• _What the exercise asks_: Extract each line from the entries below that has the string "icon" in it.

--- Records for this exercise Enclosed Below ---

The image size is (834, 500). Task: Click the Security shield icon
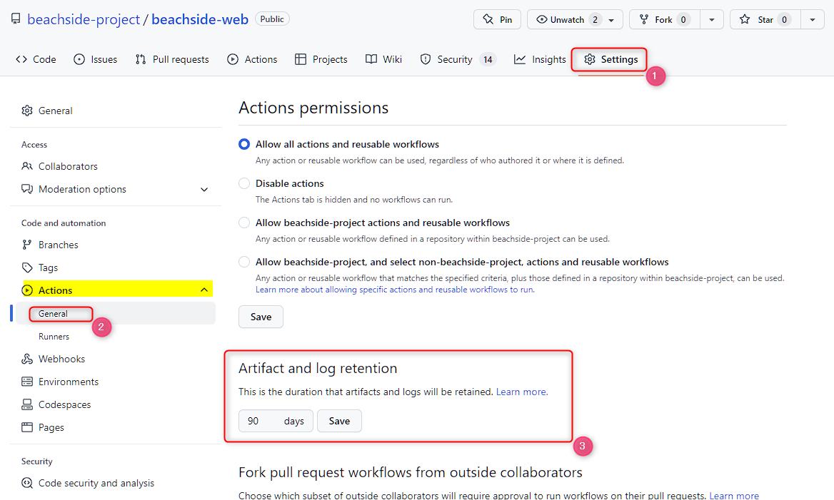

--- End of Enclosed Records for this exercise ---
--- Records for this exercise Enclosed Below ---

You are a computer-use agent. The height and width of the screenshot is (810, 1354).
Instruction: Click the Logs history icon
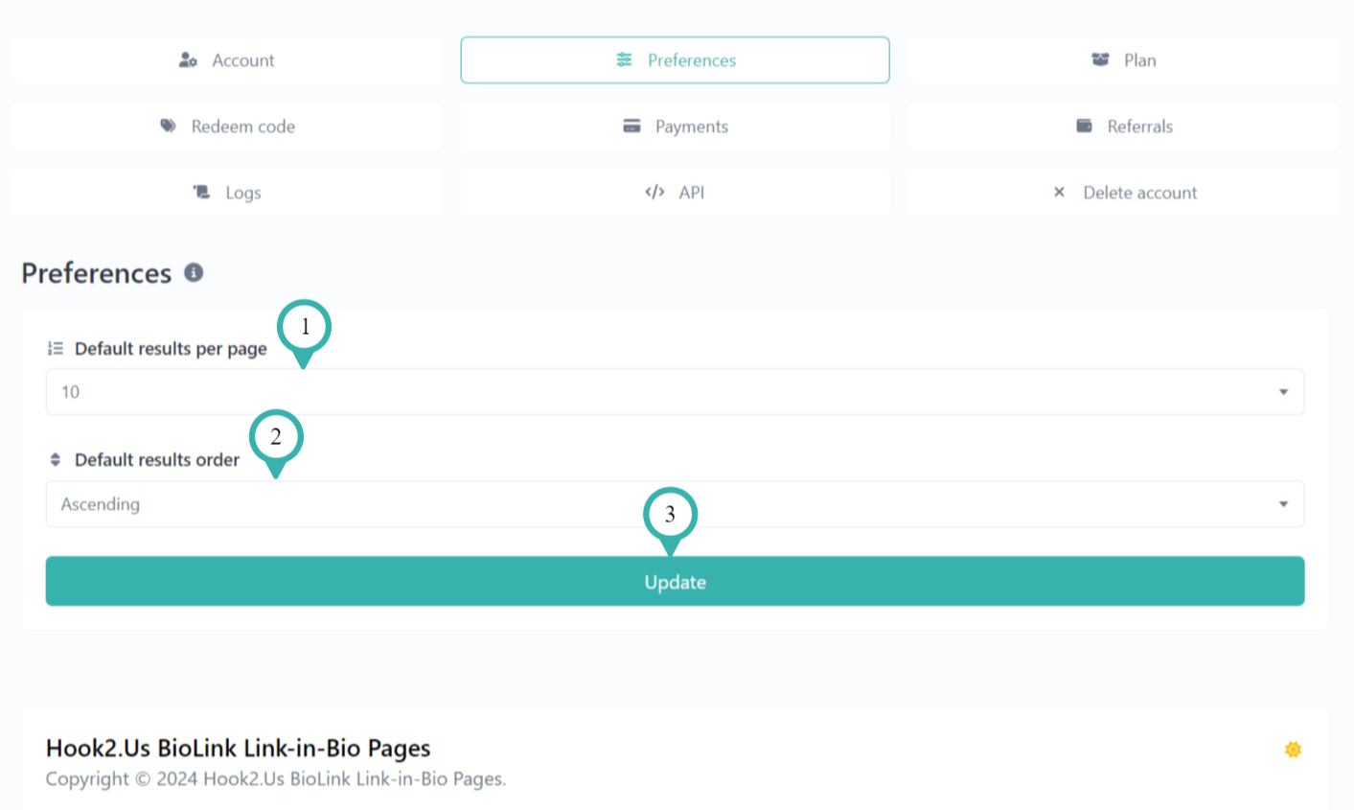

--- End of Enclosed Records for this exercise ---
--- Records for this exercise Enclosed Below ---

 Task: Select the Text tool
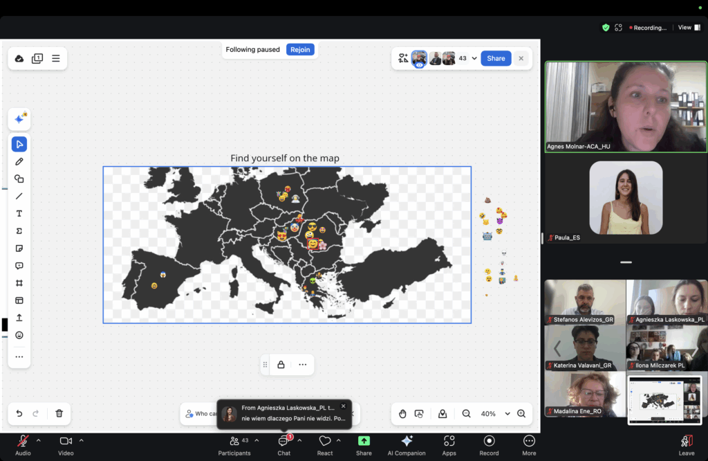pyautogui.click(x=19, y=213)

--- End of Enclosed Records for this exercise ---

• _Reply to the task_:
The image size is (834, 500). Task: Click the Security shield icon
Instruction: Click the Logs history icon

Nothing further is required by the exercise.